The Enzmann 506 was a Swiss automobile manufactured from 1957 until the late 1960s (some sources claim 1969 as the final year).  The company purchased new Volkswagens, unbolted the Beetle body shells from the floorpans, and refitted them with elegant fiberglass bodywork produced by a boatyard in Grandson. Some 100 cars were produced, and you could also buy separate fiberglass bodies to make the assembly yourself.   

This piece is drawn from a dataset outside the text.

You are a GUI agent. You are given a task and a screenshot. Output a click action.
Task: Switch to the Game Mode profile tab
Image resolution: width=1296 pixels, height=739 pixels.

The car's name—506—was nothing more than the stand number under which Enzmann debuted their creation at the 1957 Frankfurt Auto Show. Volkswagen engines, naturally, were fitted as standard, but the similar Porsche 356 powerplant was also easy to fit into the Beetle chassis. Some owners were also bold enough to add Okrasa tuning parts to these engines, with MAG or Judson Superchargers. 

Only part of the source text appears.